Is Castration an Acceptable Punishment for Sex Offenders?
Should sex offenders be castrated? Oklahoma legislators are considering a controversial bill to authorize chemical castration as condition of release for convicted sex offenders. Seven other states have similar legislation already in place, although reportedly, it’s used infrequently.
Backers say the bill will dramatically reduce the incidence of sexual violence and end repeat offenses. It would allow first-time offenders of violent sexual acts to be released from prison early if they agree to chemical castration which kills all the testosterone in the body. After a second offense, the chemical castration would be a requirement if the inmate wants out.
Opponents point to statistics that show time spent in prison alone lowers recidivism and that sexual violence is really about power and control. They also claim that castration, whether chemical or surgical, is cruel and unusual punishment and thus, unconstitutional.
There are side effects such as an increase in body fat while bone density is lost. Extended treatment could also result in heart disease and osteoporosis.

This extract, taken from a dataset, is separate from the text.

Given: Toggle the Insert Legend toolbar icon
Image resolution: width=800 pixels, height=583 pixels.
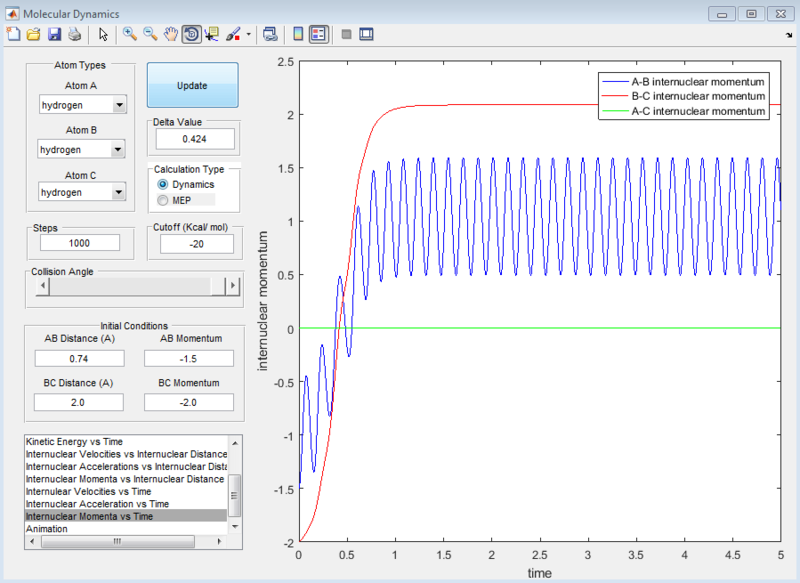Looking at the screenshot, I should pyautogui.click(x=318, y=34).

Chemical castration is currently used in Portugal, Denmark, Germany, Poland, Moldova, Macedonia, Estonia, Israel, Australia, India and Russia among other countries. Some of them such as in the Czech Republic, also permit surgical castration.
Aside from politics, there is religion. Is this an eye for an eye, a tooth for a tooth type of retaliatory punishment that Jesus put to rest by preaching mercy? Is there a public safety versus individual rights argument? What does the Catholic Church say about castration?
“In general, there is a problem with mutilatory actions that are directed against individuals, that is to say, actions which are non-therapeutic and damage the integrity of the body.,” according to Father Tadeusz Pacholczyk, Ph.D., Director of Education at The National Catholic Bioethics Center in Philadelphia.
He referred to the Ethical and Religious Directives for Catholic Health Care Services issued by the US Conference of Catholic Bishops: “All persons served by Catholic health care have the right and duty to protect and preserve their bodily and functional integrity. The functional integrity of the person may be sacrificed to maintain the health or life of the person when no other morally permissible means is available.”
Thus, there is a moral concern, according to him, especially if other treatment means were not exhaustively pursued, such as incarceration, directed treatments and therapies, counseling, and spiritual support. “In principle, the ordering of various punitive measures should be towards rehabilitation and repentance, not towards inflicting unreasonable or disproportionate harm upon an individual who has committed an offense,” he said.
The appropriateness of “chemical castration” for sex offenders will likely depend on the details of the situation and the specifics of the treatment., Father Pacholczyk said. Part of the determination, he explained would be if there is a pathological situation involved that could be brought back to a ‘normal baseline’ of some kind. “I have heard of cases, for example, where individuals struggling with their own hyper-sexuality, linked with bipolar, were getting dangerous to themselves (though they had not committed sex offenses yet) and they made requests for libido-reducing drugs to help get them onto a more even keel (and perhaps even stave off an eventual sex offense).
For situations of offenders who seem to be locked into sexual overdrive, he said that using testosterone-lowering drugs could be part of a more broad-based approach which included psychological and other supportive counseling. But then, that is treatment and not castration.
“If the intended goal is actually different, perhaps driven by vengeful motives related to crimes committed, and involved using inappropriate doses of powerful drugs so as to actively strip away any vestige of an offender’s personal sexuality and render him sterile, androgynous, and/or inert, this could raise legitimate ethical concerns about violating that individual’s bodily and personal integrity,” Father Pacholczyk said. “This would be a concern, of course, regardless of whether the mutilatory procedures were carried out through chemical or physical castration.”